(SOURCE DATA)

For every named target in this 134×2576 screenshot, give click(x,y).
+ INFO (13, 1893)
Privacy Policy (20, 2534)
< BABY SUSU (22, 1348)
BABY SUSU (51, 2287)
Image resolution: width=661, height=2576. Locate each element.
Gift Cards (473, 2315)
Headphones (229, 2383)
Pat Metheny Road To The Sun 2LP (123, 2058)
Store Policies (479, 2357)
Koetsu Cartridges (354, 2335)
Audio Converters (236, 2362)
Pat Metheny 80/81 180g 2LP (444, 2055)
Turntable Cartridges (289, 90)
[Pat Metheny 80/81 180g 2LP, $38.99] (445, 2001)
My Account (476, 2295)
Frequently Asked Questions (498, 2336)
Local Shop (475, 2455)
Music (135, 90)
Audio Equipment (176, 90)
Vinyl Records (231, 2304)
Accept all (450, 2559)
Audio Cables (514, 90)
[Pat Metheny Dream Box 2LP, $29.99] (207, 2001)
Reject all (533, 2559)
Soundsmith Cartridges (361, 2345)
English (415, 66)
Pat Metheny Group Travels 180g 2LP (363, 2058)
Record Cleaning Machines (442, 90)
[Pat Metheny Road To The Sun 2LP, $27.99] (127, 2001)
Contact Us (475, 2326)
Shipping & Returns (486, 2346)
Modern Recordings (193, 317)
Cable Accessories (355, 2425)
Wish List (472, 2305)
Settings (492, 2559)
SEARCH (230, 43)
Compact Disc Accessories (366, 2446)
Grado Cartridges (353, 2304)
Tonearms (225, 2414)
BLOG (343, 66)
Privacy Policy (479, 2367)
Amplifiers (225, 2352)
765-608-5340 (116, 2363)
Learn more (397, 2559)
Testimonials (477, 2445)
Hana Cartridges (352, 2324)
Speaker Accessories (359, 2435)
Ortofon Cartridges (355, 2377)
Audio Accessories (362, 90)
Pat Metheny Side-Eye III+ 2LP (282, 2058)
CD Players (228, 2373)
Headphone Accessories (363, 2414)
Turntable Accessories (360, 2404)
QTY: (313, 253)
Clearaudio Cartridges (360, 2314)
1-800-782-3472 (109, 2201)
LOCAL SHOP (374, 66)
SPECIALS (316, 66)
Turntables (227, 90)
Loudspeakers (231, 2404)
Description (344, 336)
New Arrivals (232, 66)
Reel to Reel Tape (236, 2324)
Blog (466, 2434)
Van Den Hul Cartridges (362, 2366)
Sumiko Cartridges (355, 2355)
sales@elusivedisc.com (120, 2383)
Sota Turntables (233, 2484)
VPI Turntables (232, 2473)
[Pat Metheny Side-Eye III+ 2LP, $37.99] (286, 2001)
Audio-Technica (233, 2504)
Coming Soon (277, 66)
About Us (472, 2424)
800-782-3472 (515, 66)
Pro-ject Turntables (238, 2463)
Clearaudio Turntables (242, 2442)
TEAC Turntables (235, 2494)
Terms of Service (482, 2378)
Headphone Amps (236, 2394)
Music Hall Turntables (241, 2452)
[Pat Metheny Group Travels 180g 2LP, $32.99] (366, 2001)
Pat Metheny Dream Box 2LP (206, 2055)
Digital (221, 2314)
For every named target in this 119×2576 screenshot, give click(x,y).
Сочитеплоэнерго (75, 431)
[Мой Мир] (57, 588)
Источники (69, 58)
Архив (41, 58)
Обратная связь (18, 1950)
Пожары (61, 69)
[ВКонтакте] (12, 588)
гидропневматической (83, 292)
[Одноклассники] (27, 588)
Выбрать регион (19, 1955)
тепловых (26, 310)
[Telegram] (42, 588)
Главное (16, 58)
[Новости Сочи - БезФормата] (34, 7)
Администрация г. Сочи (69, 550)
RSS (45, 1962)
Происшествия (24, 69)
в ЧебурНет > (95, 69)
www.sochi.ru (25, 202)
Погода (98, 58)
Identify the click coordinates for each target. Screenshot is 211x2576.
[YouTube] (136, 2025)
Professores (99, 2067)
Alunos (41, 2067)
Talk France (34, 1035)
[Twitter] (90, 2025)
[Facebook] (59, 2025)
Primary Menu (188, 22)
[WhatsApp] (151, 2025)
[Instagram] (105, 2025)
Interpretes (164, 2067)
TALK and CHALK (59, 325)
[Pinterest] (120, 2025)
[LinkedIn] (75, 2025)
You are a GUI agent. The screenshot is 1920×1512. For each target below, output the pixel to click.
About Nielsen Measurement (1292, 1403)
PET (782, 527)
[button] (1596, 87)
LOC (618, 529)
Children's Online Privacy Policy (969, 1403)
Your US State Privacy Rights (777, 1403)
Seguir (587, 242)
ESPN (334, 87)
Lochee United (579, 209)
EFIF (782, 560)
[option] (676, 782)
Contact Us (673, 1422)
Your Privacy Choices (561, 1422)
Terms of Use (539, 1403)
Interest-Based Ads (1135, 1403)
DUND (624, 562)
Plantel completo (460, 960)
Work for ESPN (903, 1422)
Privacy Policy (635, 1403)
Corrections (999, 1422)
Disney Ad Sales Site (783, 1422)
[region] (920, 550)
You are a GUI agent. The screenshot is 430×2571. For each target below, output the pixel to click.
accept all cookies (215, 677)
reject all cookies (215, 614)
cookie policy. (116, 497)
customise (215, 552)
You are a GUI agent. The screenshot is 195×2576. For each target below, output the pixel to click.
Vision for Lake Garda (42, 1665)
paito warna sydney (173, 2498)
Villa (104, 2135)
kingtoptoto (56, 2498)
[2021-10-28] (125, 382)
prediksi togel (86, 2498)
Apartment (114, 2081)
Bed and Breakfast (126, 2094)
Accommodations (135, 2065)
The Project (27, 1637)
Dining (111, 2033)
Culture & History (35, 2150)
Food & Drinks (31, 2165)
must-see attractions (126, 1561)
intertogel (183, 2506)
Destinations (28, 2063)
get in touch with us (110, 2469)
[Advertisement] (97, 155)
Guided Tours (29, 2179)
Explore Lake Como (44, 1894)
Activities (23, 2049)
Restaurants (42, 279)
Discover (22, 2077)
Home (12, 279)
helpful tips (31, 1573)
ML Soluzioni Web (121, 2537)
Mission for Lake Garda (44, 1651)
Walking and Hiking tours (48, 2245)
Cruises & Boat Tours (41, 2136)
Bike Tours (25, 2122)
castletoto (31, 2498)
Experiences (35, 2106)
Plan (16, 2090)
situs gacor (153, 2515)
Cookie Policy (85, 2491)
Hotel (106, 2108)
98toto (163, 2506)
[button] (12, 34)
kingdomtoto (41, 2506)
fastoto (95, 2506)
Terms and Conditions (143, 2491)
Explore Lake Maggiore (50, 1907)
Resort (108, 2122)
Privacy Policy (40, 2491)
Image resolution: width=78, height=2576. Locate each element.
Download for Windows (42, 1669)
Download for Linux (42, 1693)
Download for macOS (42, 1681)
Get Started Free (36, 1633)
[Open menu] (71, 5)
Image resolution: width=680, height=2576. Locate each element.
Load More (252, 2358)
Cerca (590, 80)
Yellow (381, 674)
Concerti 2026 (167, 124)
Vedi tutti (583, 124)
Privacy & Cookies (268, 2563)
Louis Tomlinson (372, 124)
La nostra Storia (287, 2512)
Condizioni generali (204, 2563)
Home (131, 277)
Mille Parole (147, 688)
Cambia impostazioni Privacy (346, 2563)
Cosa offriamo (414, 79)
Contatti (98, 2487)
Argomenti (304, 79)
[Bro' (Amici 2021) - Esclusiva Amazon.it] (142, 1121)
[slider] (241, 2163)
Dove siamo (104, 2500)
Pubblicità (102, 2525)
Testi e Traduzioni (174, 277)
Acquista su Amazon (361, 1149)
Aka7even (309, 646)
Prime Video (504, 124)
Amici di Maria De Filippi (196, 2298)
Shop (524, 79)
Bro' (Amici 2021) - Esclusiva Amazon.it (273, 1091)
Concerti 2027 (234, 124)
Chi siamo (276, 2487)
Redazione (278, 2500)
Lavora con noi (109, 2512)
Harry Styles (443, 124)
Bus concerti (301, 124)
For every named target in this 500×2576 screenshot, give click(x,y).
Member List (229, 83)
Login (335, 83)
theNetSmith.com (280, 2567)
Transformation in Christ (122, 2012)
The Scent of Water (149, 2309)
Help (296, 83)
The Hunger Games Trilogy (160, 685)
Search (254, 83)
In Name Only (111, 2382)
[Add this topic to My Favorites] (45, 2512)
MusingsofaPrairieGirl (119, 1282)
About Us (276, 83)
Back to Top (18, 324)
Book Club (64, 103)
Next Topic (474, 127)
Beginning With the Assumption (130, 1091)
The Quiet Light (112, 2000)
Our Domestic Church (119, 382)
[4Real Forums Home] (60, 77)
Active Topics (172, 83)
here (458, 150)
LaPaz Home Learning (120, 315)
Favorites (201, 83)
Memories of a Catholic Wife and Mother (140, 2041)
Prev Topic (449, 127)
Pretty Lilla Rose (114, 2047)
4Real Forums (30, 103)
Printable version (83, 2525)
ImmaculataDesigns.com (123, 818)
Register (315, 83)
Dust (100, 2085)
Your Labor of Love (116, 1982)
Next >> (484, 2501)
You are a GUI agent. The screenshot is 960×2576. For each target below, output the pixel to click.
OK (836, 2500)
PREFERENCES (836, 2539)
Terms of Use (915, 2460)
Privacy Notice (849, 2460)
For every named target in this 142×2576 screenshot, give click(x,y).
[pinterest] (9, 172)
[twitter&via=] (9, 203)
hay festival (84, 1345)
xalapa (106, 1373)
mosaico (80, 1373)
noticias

(End SOURCE DATA)

- TASK BRIEF: Print the records verbatim, stopping after the "English (415, 66)" line.

- EXERCISE ANSWER:
For every named target in this 134×2576 screenshot, give click(x,y).
+ INFO (13, 1893)
Privacy Policy (20, 2534)
< BABY SUSU (22, 1348)
BABY SUSU (51, 2287)
Image resolution: width=661, height=2576. Locate each element.
Gift Cards (473, 2315)
Headphones (229, 2383)
Pat Metheny Road To The Sun 2LP (123, 2058)
Store Policies (479, 2357)
Koetsu Cartridges (354, 2335)
Audio Converters (236, 2362)
Pat Metheny 80/81 180g 2LP (444, 2055)
Turntable Cartridges (289, 90)
[Pat Metheny 80/81 180g 2LP, $38.99] (445, 2001)
My Account (476, 2295)
Frequently Asked Questions (498, 2336)
Local Shop (475, 2455)
Music (135, 90)
Audio Equipment (176, 90)
Vinyl Records (231, 2304)
Accept all (450, 2559)
Audio Cables (514, 90)
[Pat Metheny Dream Box 2LP, $29.99] (207, 2001)
Reject all (533, 2559)
Soundsmith Cartridges (361, 2345)
English (415, 66)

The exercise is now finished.